**INPUT DATA:**
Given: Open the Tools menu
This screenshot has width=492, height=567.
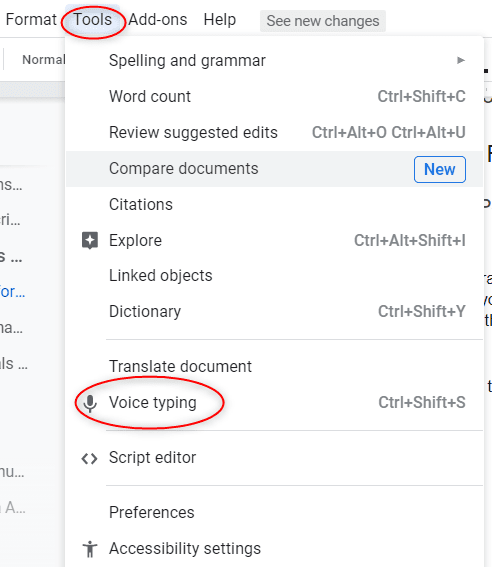Looking at the screenshot, I should [x=93, y=20].
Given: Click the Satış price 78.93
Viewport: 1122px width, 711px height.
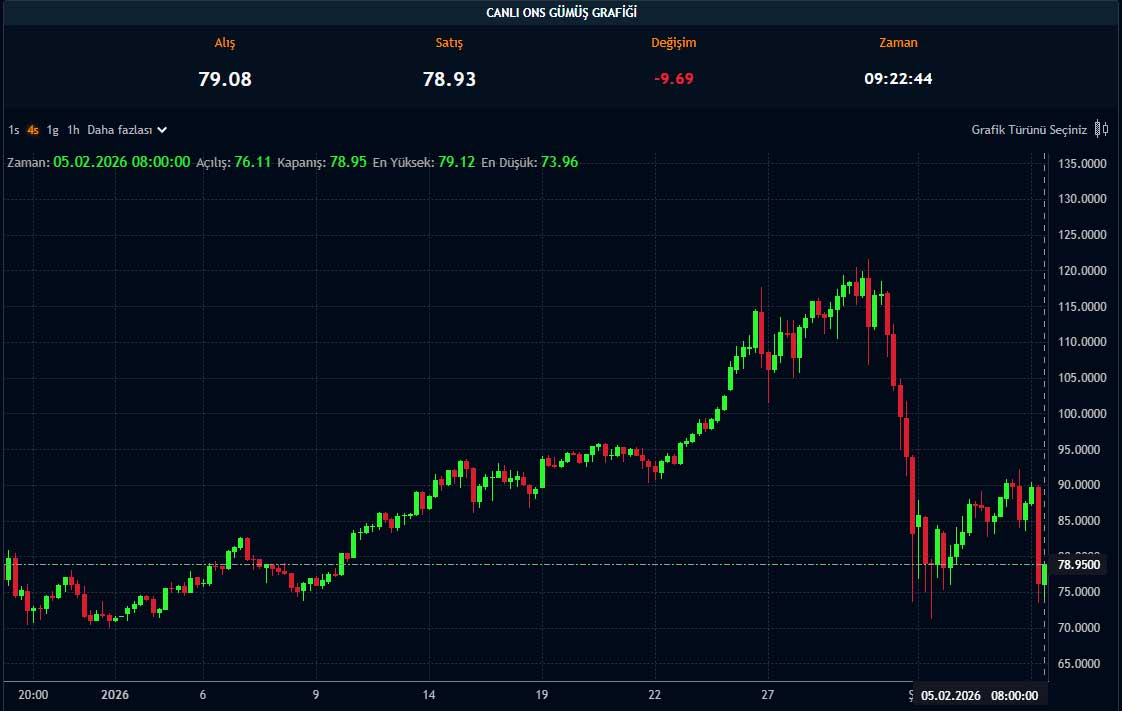Looking at the screenshot, I should pos(449,79).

**EXERCISE BRIEF:**
No pictures should appear in the copy, and each record above is to be returned exactly.

**OUTPUT BELOW:**
Given: Open the Tools menu
This screenshot has width=492, height=567.
Looking at the screenshot, I should [x=93, y=20].
Given: Click the Satış price 78.93
Viewport: 1122px width, 711px height.
Looking at the screenshot, I should pos(449,79).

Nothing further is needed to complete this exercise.